McCarthy to sit out mayor’s race

Langley will be without an incumbent in the 2015 mayoral election. Mayor Fred McCarthy announced his decision not to seek re-election Monday morning. In an interview with The Record, he said he wants to pursue other interests, chief among them his family.

Langley will be without an incumbent in the 2015 mayoral election.

Mayor Fred McCarthy announced his decision not to seek re-election Monday morning. In an interview with The Record, he said he wants to pursue other interests, chief among them his family.

“It was a matter of looking at four more years,” he said in his City Hall office, a small room that looks out over Saratoga Passage, a waterway he enjoys sailing through on his vintage boat.

Instead of running meetings in 2016, McCarthy said he’d like to be with family more, travel, sail, ride his motorcycle, take out his classic Ford truck, work on a book based on his experiences in the Vietnam War, improve his instrumentation skills and return to teaching graduate-level courses in education.

“Whidbey Island is a pretty nice place,” he said. “You have to slow down and enjoy it.”

He denied that criticism over the marina access project was a factor.

“That all goes with the territory,” he said through a wide smile. “When you’re in the kitchen, you better be ready for the heat.”

When he applied to be appointed as interim mayor in February 2013, he said he did so with goals in mind for the Village by the Sea. He came out of semi-retirement after retiring as superintendent of the South Whidbey School District in 2011.

At the time, Langley was reeling from a scandal involving its former mayor, Larry Kwarsick, who had been charged and pled guilty to falsifying a city document when he was the city planner.

Among a field of five candidates, including a pair of city council members, McCarthy was selected to lead Langley as its interim mayor. He won re-election in November 2013 unopposed.

“I came into the job with a certain set of things I wanted to accomplish,” McCarthy said.

He is credited for meeting several times with the disenfranchised owners of the Dog House Tavern. At one point in spring 2014, the owners—frustrated with the city’s permit process and refusal to vacate part of the land adjacent to the tavern—considered demolition. McCarthy asked to meet with them to hear their concerns and explain the city’s position of being unable to make a gift of public funds. Those meetings resulted in the recently approved land exchange requested by the tavern owners, Charlie and Janice Kleiner of Issaquah, who are now pursuing partial restoration/renovation.

“We will do anything we can on our part to help facilitate their next steps,” McCarthy said.

Talking the Kleiners down from tearing down a century-old, historic building was an example of McCarthy’s tranquil demeanor, one of the mayor’s great strengths in the opinion of Langley Main Street Association president Janet Ploof.

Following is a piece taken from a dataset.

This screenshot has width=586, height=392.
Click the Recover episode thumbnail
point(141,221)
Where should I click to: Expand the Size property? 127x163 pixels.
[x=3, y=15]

“What a shame,” she said, upon hearing the news. “It’s too bad for us to lose him at this point because he’s such a calm peacekeeper with a ferocious practicality.”

With the marina access/bluff conveyance project still undecided, however, there remain major projects to be resolved. McCarthy said he plans to see work begin on the Dog House and an alternative chosen to move people between the marina, owned and operated by the Port of South Whidbey, and Langley’s commercial core along Cascade Avenue/First Street, Second Street and Anthes Avenue.

“I hate to see him step aside right in the middle of it,” said Councilman Bruce Allen, who was one of the appointment candidates in 2013.

Given all of the mayor’s initiatives and endeavors, he has Allen actively trying to talk him into running. Allen said since learning of the mayor’s decision April 1 (an unfortunate date for such an announcement) he has recommended that McCarthy shed some of his extraneous engagements.

As mayor, McCarthy represents Langley on several county and regional boards: the Island County Council of Governments, the Island County Substance Abuse Prevention Coalition, the Law and Justice Council and the Skagit-Island Regional Transportation Planning Organization, to name just a handful.

“He’s taken on a whole lot more than the mayor’s job,” Allen said. “My sense is if he drops some of the extracurriculars he’ll have more time … I probably won’t win, but I won’t let it die.”

McCarthy implemented economic development forums along with some city council members, which turned into monthly economic development meetings in 2014 and quarterly meetings this year. A training program for department supervisors was installed by McCarthy that also began this year.

Among his accomplishments, McCarthy cited the mayor’s awards he began passing out in recognition of service to Langley by citizens, groups and business owners. It’s not codified yet, and he said he plans to make it a fixture of City Hall’s future. With eight months left in his term, the mayor will be busy.

“I don’t plan to start skating,” McCarthy said.

The field for Langley’s mayor will not be set until May 15 when the candidate filing week ends.

Beyond the mayor, three city council positions held by Jim Sundberg, Bruce Allen and Robin Black will be up for election.

“I can’t even imagine what’s going to come next,” Ploof said.